Case study 001 — Logistics

Rebuilding a continental dispatch engine without taking it offline.

Eight thousand drivers, 220 dispatchers, fourteen years of accreted logic. We replaced the brain of the operation while the freight kept moving.

Client

Northwind Freight Inc.

Engagement

Embedded build · 11 months

Team

4 engineers, 1 PM

Year

2024—2025

Domain

Freight · LTL dispatch

Stack

Rust, Postgres, Kafka, React

Role

Architecture, build, on-call rotation

Status

Shipped · in production

Fig 1.0 — Dispatch console, primary view. Real-time load assignment across the eastern corridor.

01The problem

Northwind’s dispatch system was written in 2011 against a Microsoft SQL Server schema that had been migrated, in place, three times. By 2024 it was the single point of failure for a US$1.3B revenue business. A dispatcher action took an average of 1.4 seconds to resolve; during the morning surge between 5:30 and 7:00 ET, that climbed past nine seconds and the system would silently stop fanning out changes to driver tablets.

The previous attempt at a rewrite had been killed eighteen months prior, after a vendor delivered a Kubernetes-shaped artifact that nobody on the Northwind side felt confident operating. Leadership’s instinct — correctly, in our view — was to be extremely suspicious of anything that looked like a greenfield rebuild. We agreed to a constraint: at no point during the engagement could the dispatch system be unavailable for more than thirty seconds.

02Architecture & decisions

We split the dispatch domain into three services along the seams that already existed in the operations team’s vocabulary: load planning (assigning freight to a tractor), routing (computing the actual sequence of stops), and execution (the stream of events from tablets and ELDs). Each got its own Postgres instance and a single Rust process. Everything talks over Kafka with a small, hand-written schema registry — we tried Protobuf and Avro and ultimately preferred a versioned JSON contract for grep-ability during incidents.

The migration ran for nine months in shadow mode. Writes went to both the old system and the new; reads came from old, with the new system’s output continuously diffed against it. We caught roughly forty behavioural quirks the legacy code had developed over fourteen years — rules nobody could explain — and reproduced the ones the dispatchers depended on, then disabled the ones nobody could justify.
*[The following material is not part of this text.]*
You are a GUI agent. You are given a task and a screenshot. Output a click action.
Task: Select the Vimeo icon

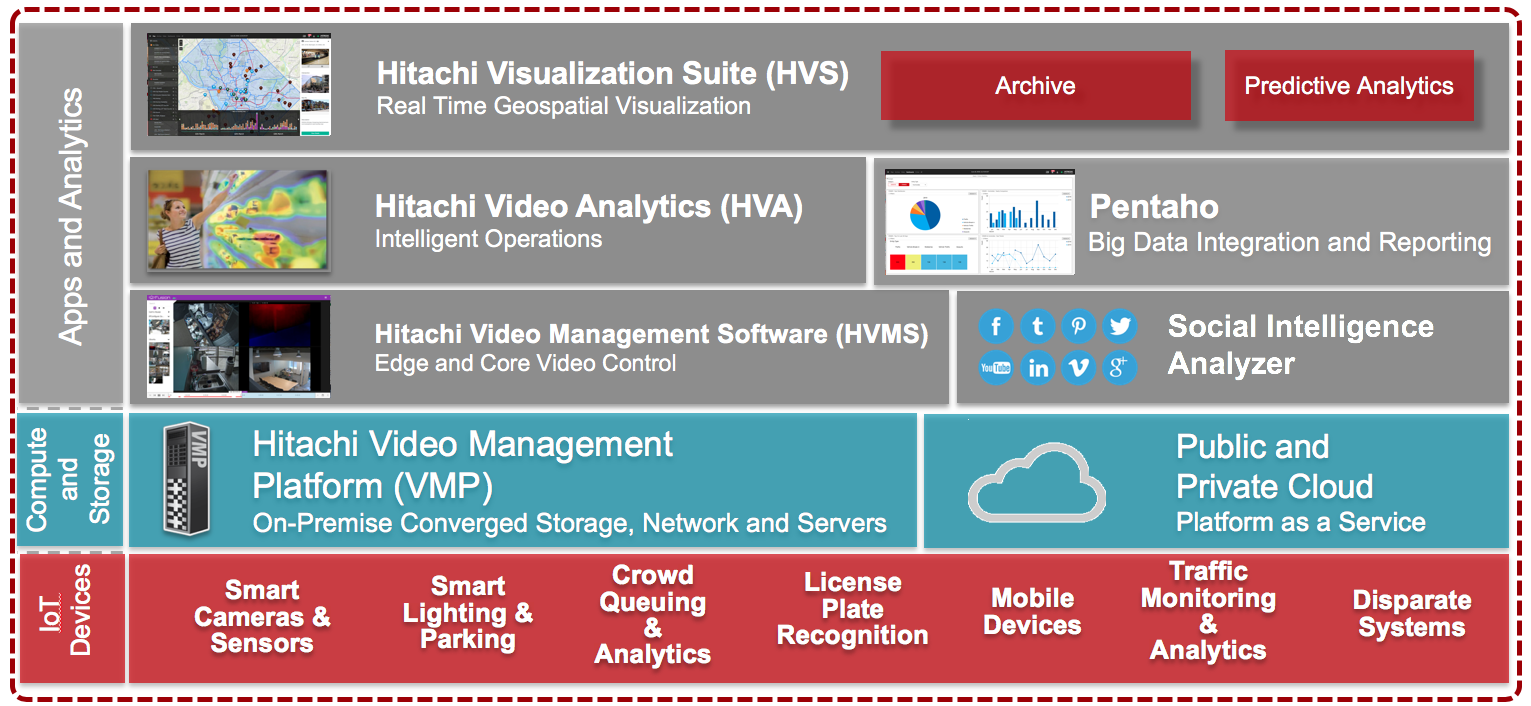[1079, 368]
The cutover itself was a three-line config change deployed on a Sunday at 0400 ET.

Fig 2.1 — Service topology after migration

The tradeoff we’ll defend: we kept Postgres per-service and avoided distributed transactions entirely. Every state change in routing emits an event that load planning consumes from Kafka and applies idempotently — including the corrective compensation if a route is later revoked. This costs us roughly forty milliseconds of eventual consistency on the dispatcher’s screen. We tested with the operations team that this was acceptable; it is.

The thing we wish we’d done sooner: written the diff-against-legacy harness in week one, not week six. It was the single tool that made everyone calm during cutover.
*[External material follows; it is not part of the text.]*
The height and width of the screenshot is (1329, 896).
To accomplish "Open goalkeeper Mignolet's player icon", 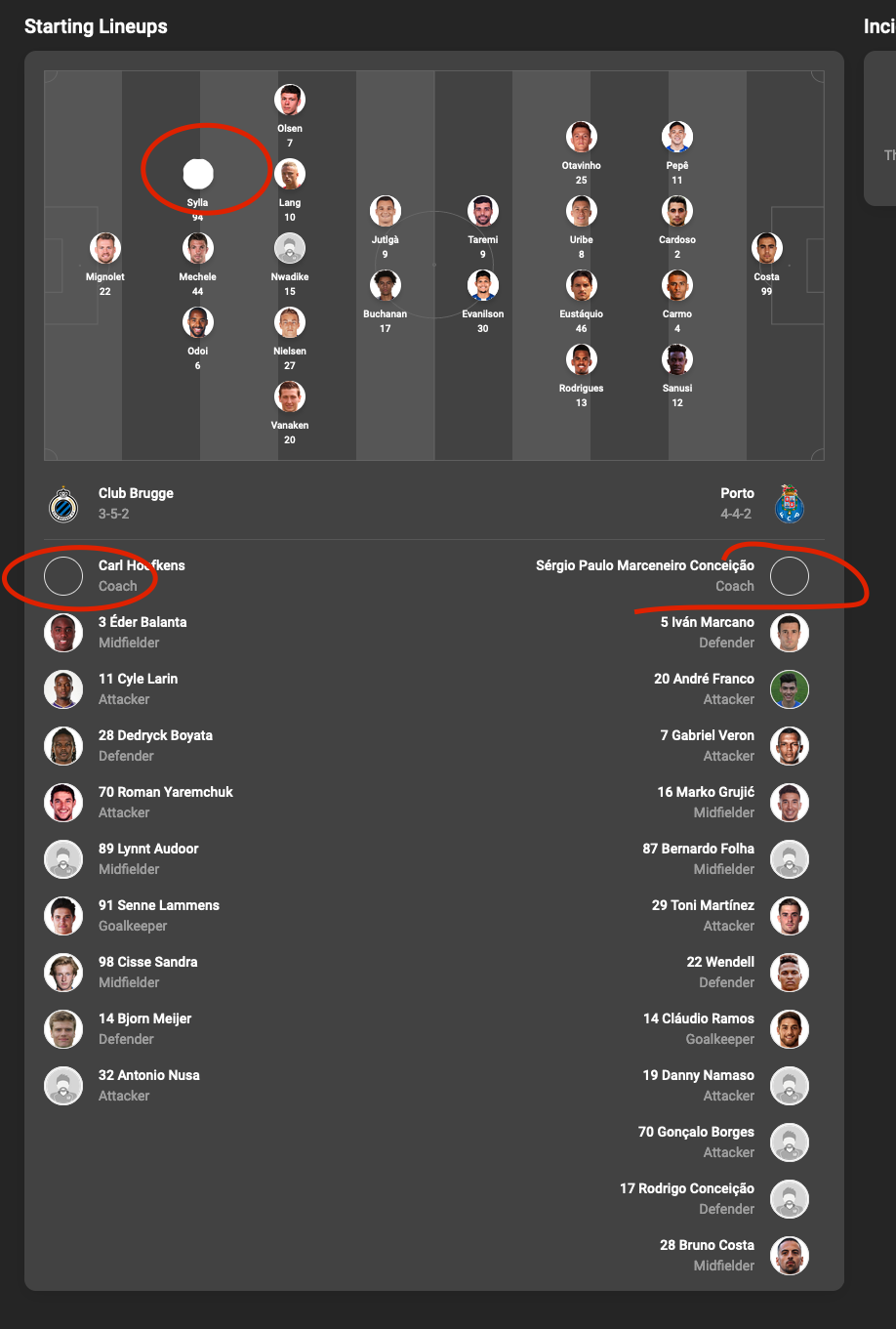I will pyautogui.click(x=104, y=247).
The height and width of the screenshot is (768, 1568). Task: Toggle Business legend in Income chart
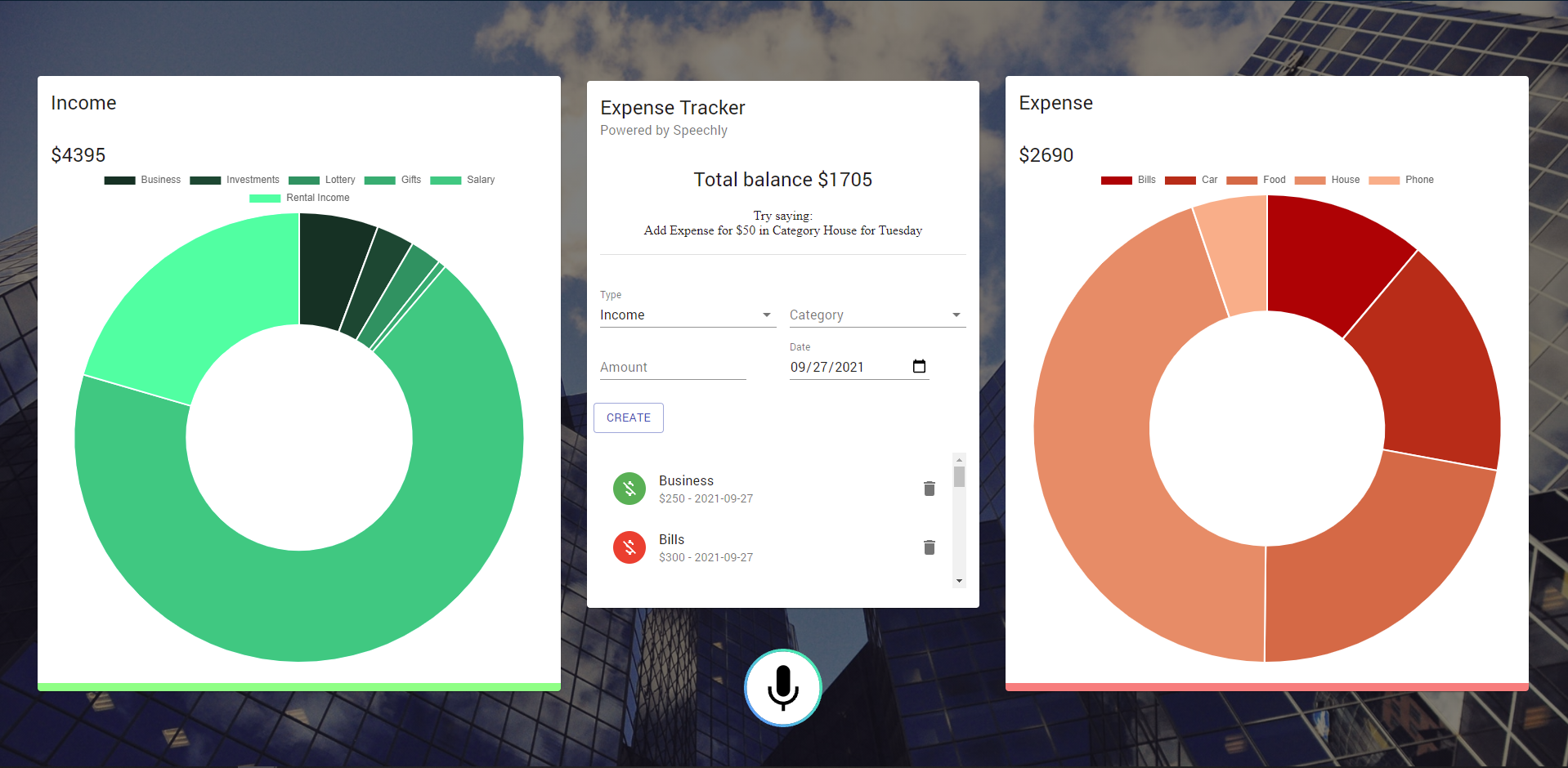click(143, 180)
Fig 2.2 — The idempotent apply pattern, simplified

// load_planning::apply_route_event
pub async fn apply(evt: RouteEvent, db: &Pg) -> Result<()> {
    // natural key: (load_id, sequence_no) is unique in route_assignments
    let existing = db.fetch_one(
        /* sql */ r#"SELECT applied_at FROM route_assignments
                          WHERE load_id = $1 AND sequence_no = $2"#,
        &[&evt.load_id, &evt.sequence_no],
    ).await.optional()?;

    if existing.is_some() { return Ok(()); }   // already applied -- safe replay

    db.execute(/* sql */ r#"
        INSERT INTO route_assignments (load_id, sequence_no, route, applied_at)
        VALUES ($1, $2, $3, now())
    "#, &[&evt.load_id, &evt.sequence_no, &evt.route]).await?;

    audit::record(&evt).await?;
    Ok(())
}

A single unique constraint, no distributed transaction. The audit write is in the same Postgres transaction as the insert.

03The product

01The dispatcher’s primary view. We resisted the urge to redesign it. The existing keyboard shortcuts and column ordering were the result of fourteen years of expert use and we preserved them exactly — the “new” system felt like the old one on day one, which is what we wanted.
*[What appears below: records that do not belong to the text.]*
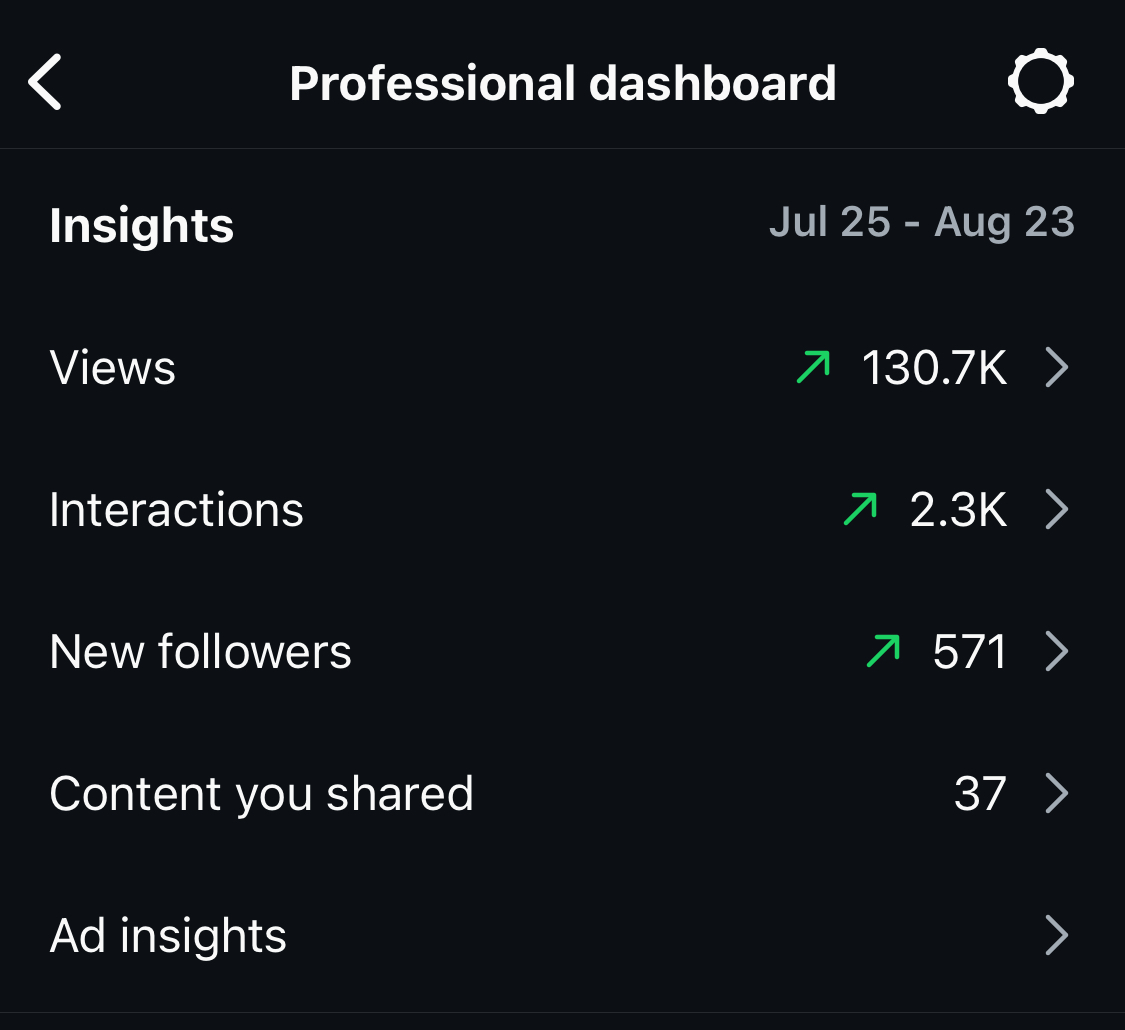Expand the Ad insights chevron
Image resolution: width=1125 pixels, height=1030 pixels.
pyautogui.click(x=1056, y=936)
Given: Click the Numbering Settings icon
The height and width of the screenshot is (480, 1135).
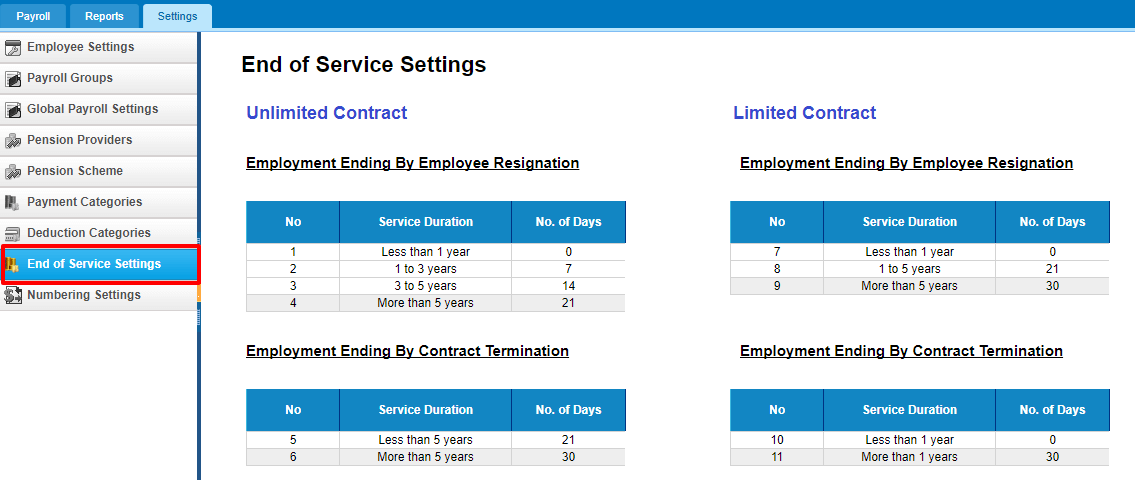Looking at the screenshot, I should pyautogui.click(x=12, y=295).
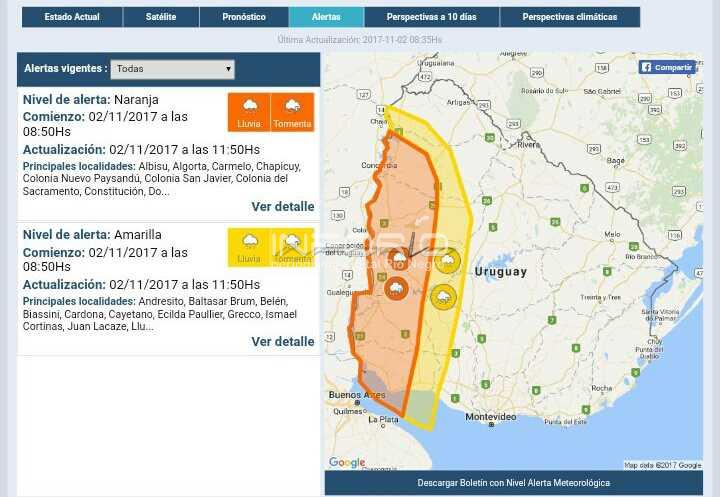
Task: Click the orange Tormenta icon in the Naranja alert
Action: 292,111
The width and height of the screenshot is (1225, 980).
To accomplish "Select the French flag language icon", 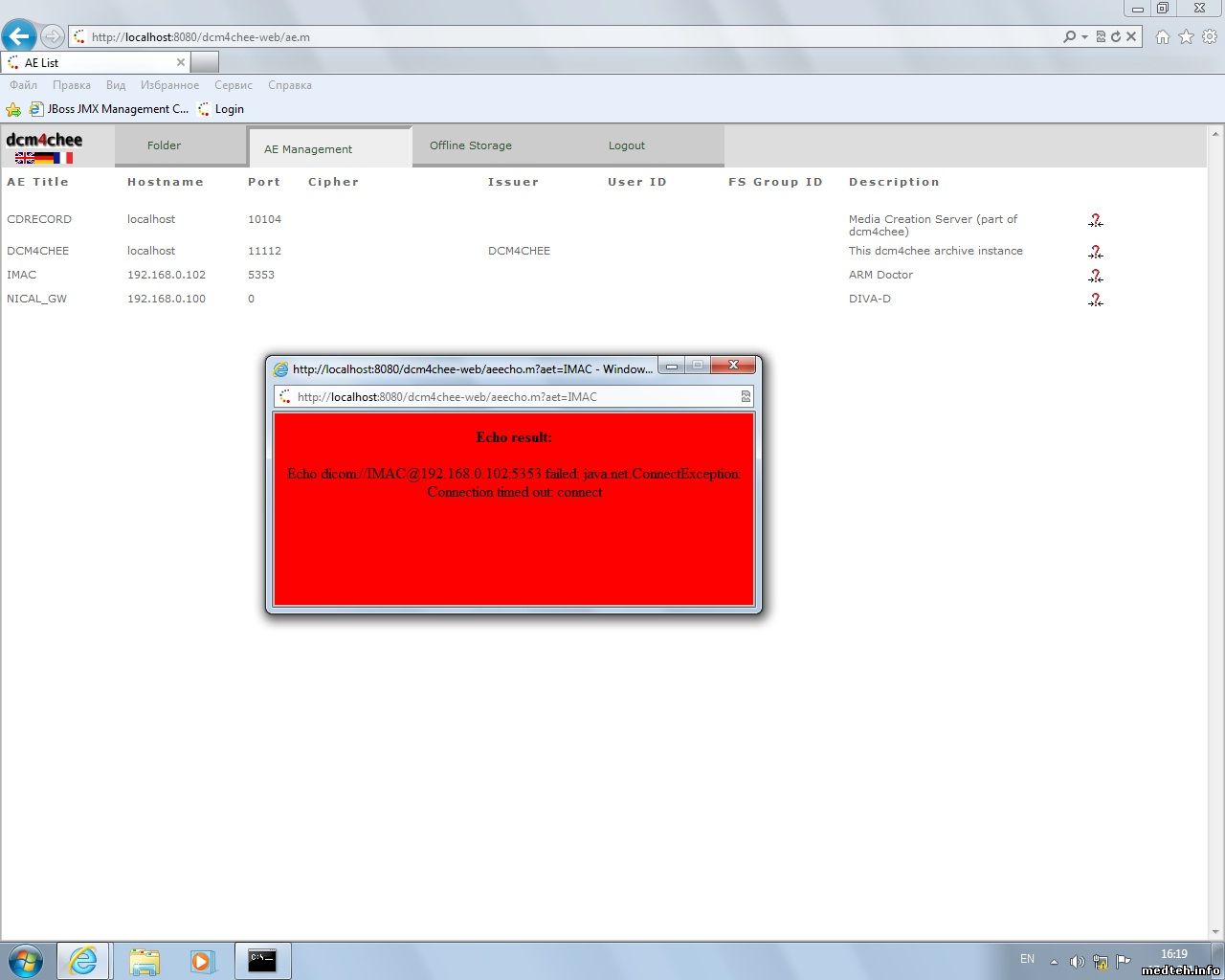I will pos(64,158).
02Route detail with live driver state. The thin column on the right is the event log — every state change visible, copyable, with the source service named. The operations team made us add this in week four and it ended up being the single most-used surface for debugging in production.

03The field supervisor view, for when a regional manager is standing in a yard. We deliberately built this as a tightly-scoped second client rather than a responsive port of the desktop. Different ergonomic context, different software.

04The shadow-mode diff dashboard we ran for nine months. Every disagreement between old and new dispatch was a row here; we triaged them daily. By month six we were closing roughly two per week. By the time we cut over, the diff was empty for fourteen consecutive days.

04Outcome

Dispatcher action · p95

800ms → 120ms

Measured server-side at the api gateway. Morning surge p99 dropped from 9.2s to 410ms.

Cutover downtime

Three-line config change at 0400 ET on a Sunday. No customer-visible impact recorded.

Annual infra cost

−38%

Mostly from retiring two legacy Windows server farms and consolidating onto t4g instances.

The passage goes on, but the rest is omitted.